=== Task data ===
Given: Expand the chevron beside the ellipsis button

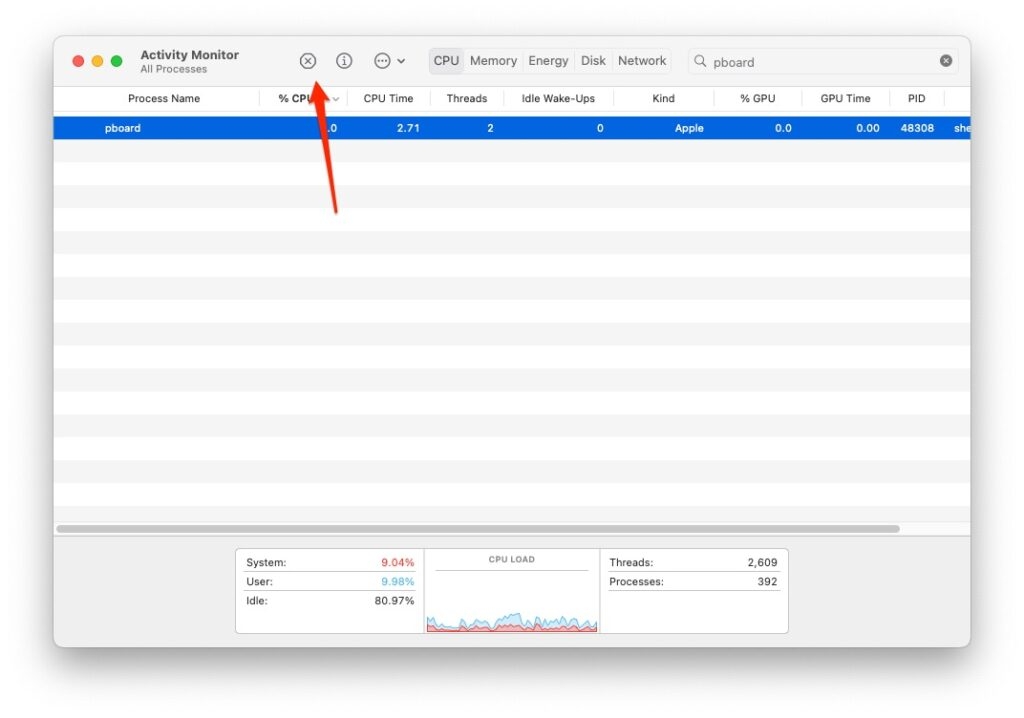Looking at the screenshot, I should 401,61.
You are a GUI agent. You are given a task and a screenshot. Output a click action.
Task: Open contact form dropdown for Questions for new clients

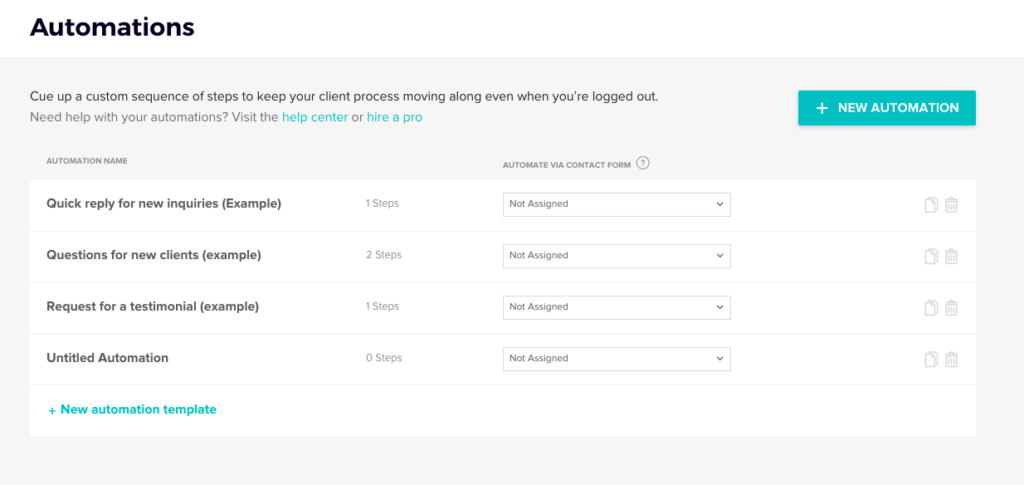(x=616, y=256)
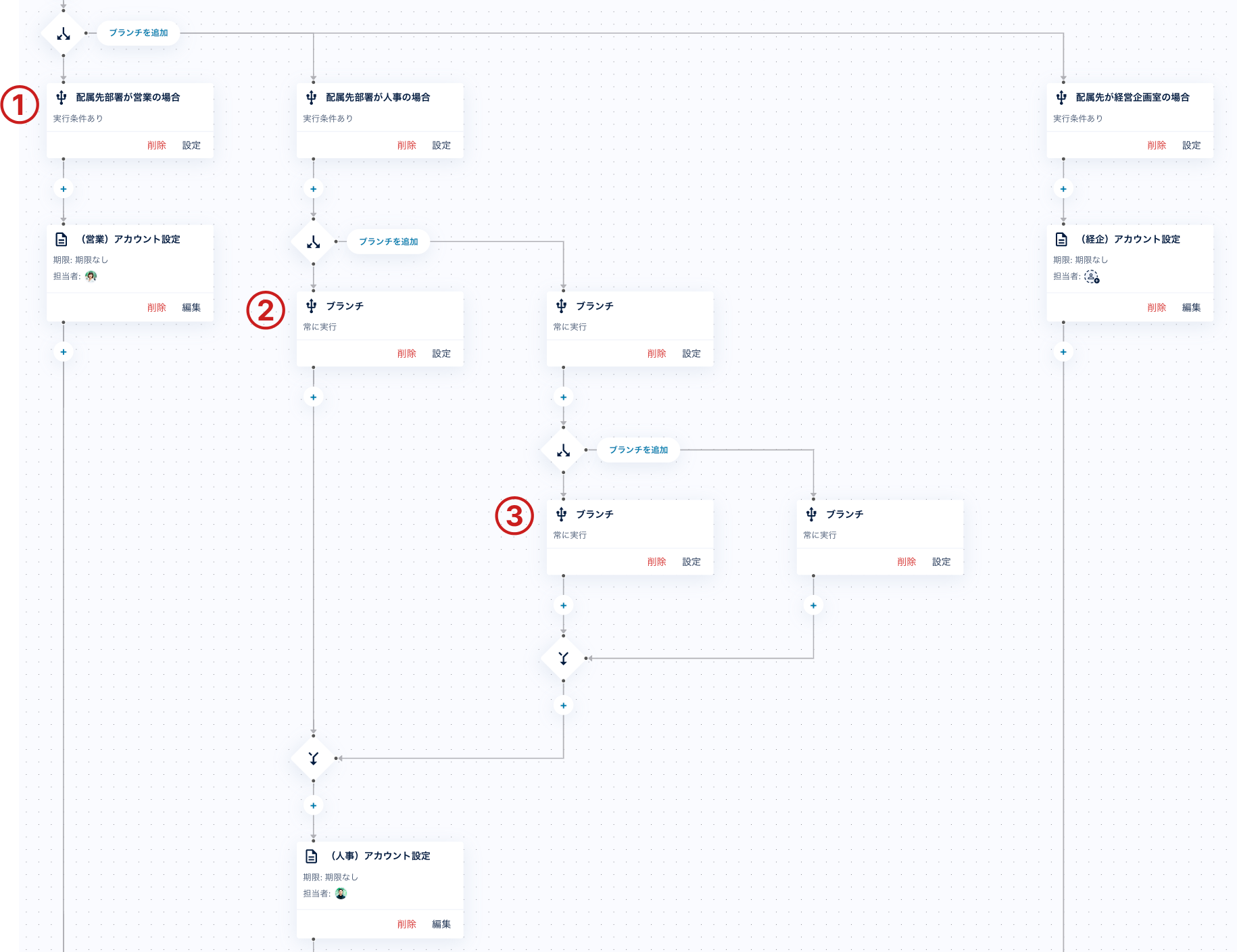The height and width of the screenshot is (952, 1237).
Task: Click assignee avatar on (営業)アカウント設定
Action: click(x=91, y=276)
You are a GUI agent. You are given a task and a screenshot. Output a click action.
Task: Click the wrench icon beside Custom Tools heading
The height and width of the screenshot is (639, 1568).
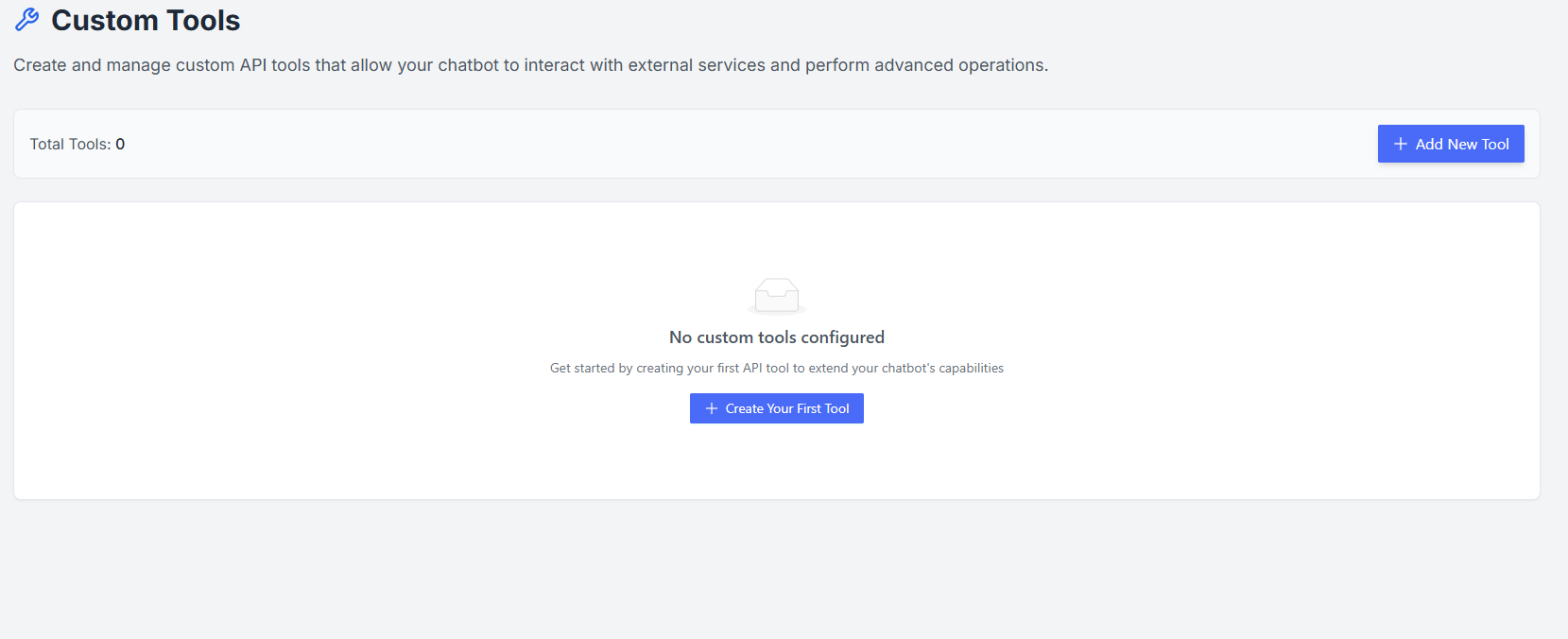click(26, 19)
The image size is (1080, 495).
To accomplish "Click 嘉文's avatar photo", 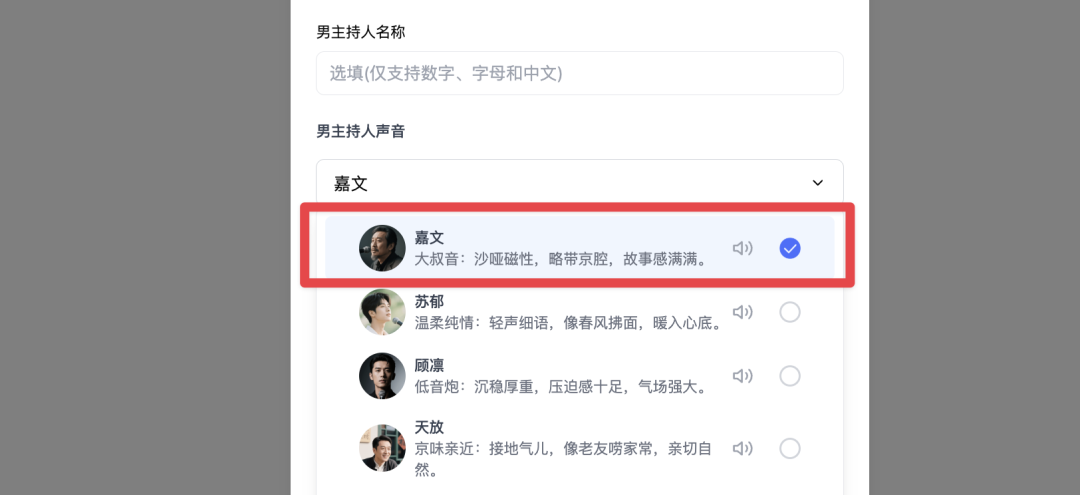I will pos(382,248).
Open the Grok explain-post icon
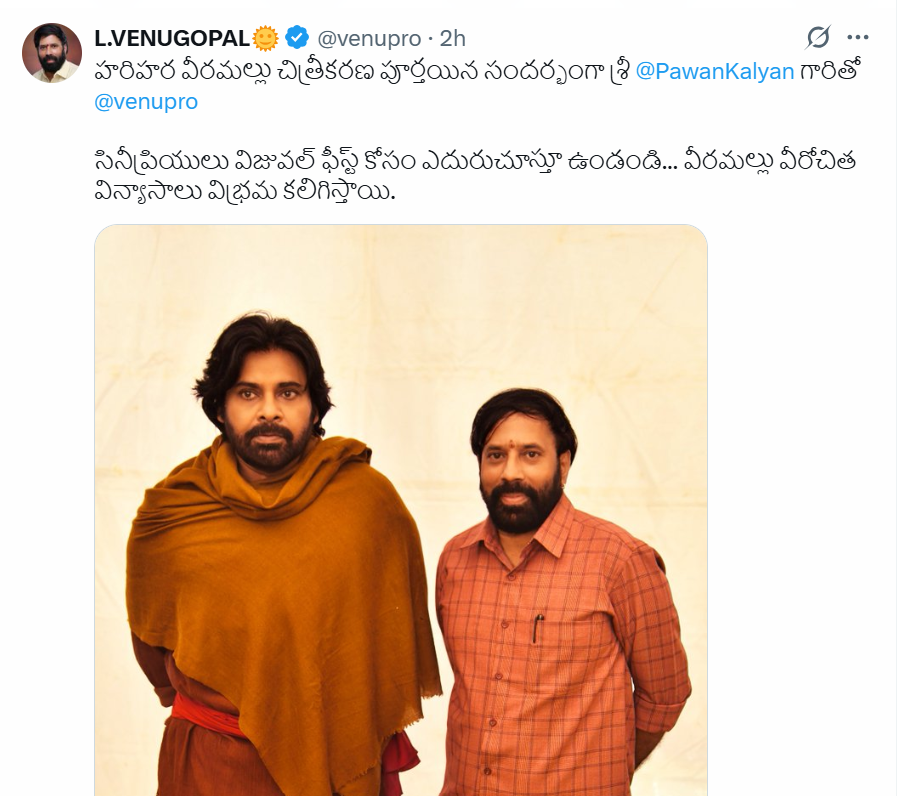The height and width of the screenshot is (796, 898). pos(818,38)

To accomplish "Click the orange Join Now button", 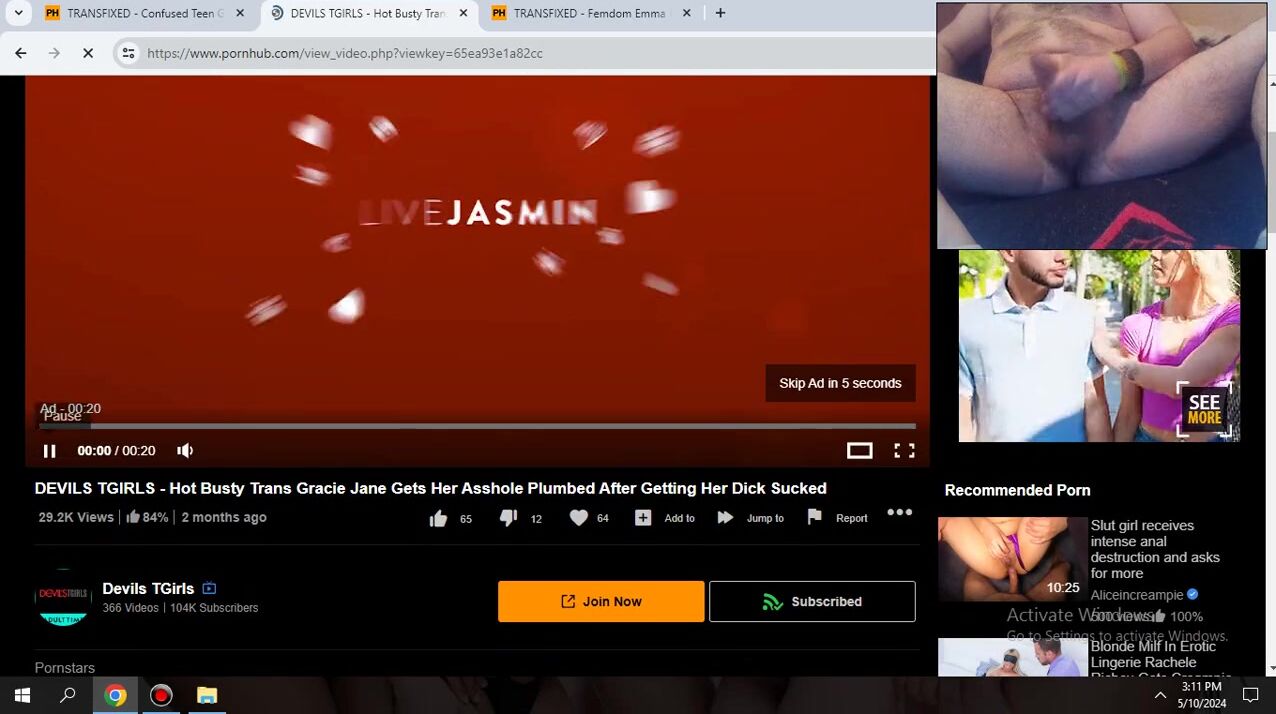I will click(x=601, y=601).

=== Task description ===
Above are some entries. Restate word for word the lines from the one holding "Task: Open contact" through the one holding "The image size is (1080, 495).", but not the pictures.

=== Written solution ===
Task: Open contact form dropdown for Questions for new clients

(x=616, y=256)
The height and width of the screenshot is (952, 1237).
Task: Click assignee avatar on (営業)アカウント設定
Action: click(x=91, y=276)
You are a GUI agent. You are given a task and a screenshot. Output a click action.
Task: Click the wrench icon beside Custom Tools heading
The height and width of the screenshot is (639, 1568).
click(26, 19)
The image size is (1080, 495).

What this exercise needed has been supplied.